Note: These recommendations may not be financially feasible for all Law Enforcement Agencies, so a regional approach may provide a scale of economy that would make them attainable for agencies with limited resources.
It is a priority to tailor sustainable and systemic programs, by borrowing from existing technology, for local and state government. Implementation of these systems would meet diverse needs, increase efficiency, and ensure community satisfaction while still focusing on cost-saving efforts (Eggers, 2016).

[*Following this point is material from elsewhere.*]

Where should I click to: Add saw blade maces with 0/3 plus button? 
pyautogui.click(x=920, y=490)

Holograms could potentially be used in tasks involving dangerous environments (i.e. active shooter incidents) to increase safety. Additionally, use in any low-priority tasks which would free up workers to take on other roles would be a great benefit to the community and all stakeholders. However some limitations of the technology have been identified at this time, these limitations include: information security and vulnerability to threats, physical and legal challenges, and the limited level of intelligence which would make systems more susceptible to committing errors outside of its immediate scope of knowledge. In the near future, however, advances in technologies are coming close to simulating or overtaking human intelligence with the capabilities of self-learning, thinking, seeing, and moving (i.e., General AI). General AI would allow for wider use of technologies, automation of many traditionally human-centric jobs and supplementation, not replacement, of human workers. (World Economic Forum, January 2016)
The joining of hologram technology and General AI would provide the realistic, authentic, human-like and interactive experience that would make the technology useful in implementing public service (Hobson, 2016). Holograms are coming close to being responsive and interactive with users and the world around them. With time, high-quality 3D models of people and objects will be digitized and sent anywhere there’s an internet connection in real time (Ramsley, 2016). The holo-officer could transform the way law enforcement agencies do business by allowing officers to overcome time, distance and space barriers.

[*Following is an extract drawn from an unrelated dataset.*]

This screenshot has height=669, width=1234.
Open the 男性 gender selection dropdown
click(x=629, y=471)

Captain Sam Agaiby is currently the Community Service Bureau Commander Culver City Police Department.
Captain Agaiby started his Law Enforcement career with Culver City as a Community Service Officer in 1993. He was hired as a Police Officer in 1994 and has worked Operations, Detectives and Vice/Narcotics. He was also assigned to several Los Angeles County multi-agency taskforces (LA IMPACT, CalMMET, and TRAP) responsible for investigating large-scale Money Laundering, Narcotics Distribution and Auto Theft crimes. He was promoted to Sergeant in January of 2008 and supervised Patrol Operations, the Special Victims Unit, the Crime Impact Team, and the Personnel and Training Section. He was promoted to Lieutenant in February of 2014 and managed Patrol Operations, as well as the Community Services Bureau.
Captain Agaiby has earned a Masters Degree in Public Administration and Organizational Leadership from National University. He has also attended the Los Angeles Police Department/WestPoint Leadership Program, the Sherman Block Supervisory Leadership Institute, the California Commission on Peace Officers Standards and Training Command College, as well as many other progressive management, leadership and accountability courses.
Captain Agaiby has been the recipient of several departmental awards, including the Sustained Superior Performance award and the Medal of Valor.